• _Task objective_:
Rewrite the entries below, replacing each occurrence of "The width and height of the screenshot is" with "The screenshot's width and height are" and leaving everything else untouched.

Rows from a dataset
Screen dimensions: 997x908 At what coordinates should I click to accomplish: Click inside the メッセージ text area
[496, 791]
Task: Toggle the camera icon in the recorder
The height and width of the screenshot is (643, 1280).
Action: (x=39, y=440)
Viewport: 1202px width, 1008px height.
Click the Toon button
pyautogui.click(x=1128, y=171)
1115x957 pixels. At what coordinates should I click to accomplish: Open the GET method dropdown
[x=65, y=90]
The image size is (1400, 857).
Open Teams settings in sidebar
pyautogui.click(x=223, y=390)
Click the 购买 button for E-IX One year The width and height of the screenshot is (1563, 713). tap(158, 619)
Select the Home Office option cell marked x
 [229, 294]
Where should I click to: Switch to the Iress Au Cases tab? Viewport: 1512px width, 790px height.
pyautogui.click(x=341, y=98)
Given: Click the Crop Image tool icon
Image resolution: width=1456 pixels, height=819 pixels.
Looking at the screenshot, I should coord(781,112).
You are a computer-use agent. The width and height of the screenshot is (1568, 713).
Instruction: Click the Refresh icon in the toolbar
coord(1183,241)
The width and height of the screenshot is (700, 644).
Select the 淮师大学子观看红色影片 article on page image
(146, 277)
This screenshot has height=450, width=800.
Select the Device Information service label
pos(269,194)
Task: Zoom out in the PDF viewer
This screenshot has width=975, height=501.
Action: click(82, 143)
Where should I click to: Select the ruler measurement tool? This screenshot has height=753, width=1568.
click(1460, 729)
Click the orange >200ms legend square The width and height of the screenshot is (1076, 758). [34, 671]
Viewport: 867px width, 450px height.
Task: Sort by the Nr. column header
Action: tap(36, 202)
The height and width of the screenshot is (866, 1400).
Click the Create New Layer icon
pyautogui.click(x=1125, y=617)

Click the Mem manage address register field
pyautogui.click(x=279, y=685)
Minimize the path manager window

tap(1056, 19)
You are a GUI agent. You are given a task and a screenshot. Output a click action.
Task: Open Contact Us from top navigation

• _Output for this exercise_:
Screen dimensions: 997x908 At what coordinates should I click to accomplish: Click inside the メッセージ text area
[496, 791]
Task: Toggle the camera icon in the recorder
The height and width of the screenshot is (643, 1280).
Action: (x=39, y=440)
Viewport: 1202px width, 1008px height.
Click the Toon button
pyautogui.click(x=1128, y=171)
1115x957 pixels. At what coordinates should I click to accomplish: Open the GET method dropdown
[x=65, y=90]
The image size is (1400, 857).
Open Teams settings in sidebar
pyautogui.click(x=223, y=390)
Click the 购买 button for E-IX One year The screenshot's width and height are (1563, 713). tap(158, 619)
Select the Home Office option cell marked x
 [229, 294]
Where should I click to: Switch to the Iress Au Cases tab? Viewport: 1512px width, 790px height.
pyautogui.click(x=341, y=98)
Given: Click the Crop Image tool icon
Image resolution: width=1456 pixels, height=819 pixels.
Looking at the screenshot, I should coord(781,112).
You are a computer-use agent. The screenshot's width and height are (1568, 713).
Instruction: Click the Refresh icon in the toolbar
coord(1183,241)
The screenshot's width and height are (700, 644).
Select the 淮师大学子观看红色影片 article on page image
(146, 277)
This screenshot has height=450, width=800.
Select the Device Information service label
pos(269,194)
Task: Zoom out in the PDF viewer
This screenshot has width=975, height=501.
Action: click(82, 143)
Where should I click to: Select the ruler measurement tool? This screenshot has height=753, width=1568.
click(1460, 729)
Click the orange >200ms legend square The screenshot's width and height are (1076, 758). [34, 671]
Viewport: 867px width, 450px height.
Task: Sort by the Nr. column header
Action: tap(36, 202)
The height and width of the screenshot is (866, 1400).
Click the Create New Layer icon
pyautogui.click(x=1125, y=617)

Click the Mem manage address register field
pyautogui.click(x=279, y=685)
Minimize the path manager window

tap(1056, 19)
You are a GUI agent. You are given a task and a screenshot. Output a click action.
Task: Open Contact Us from top navigation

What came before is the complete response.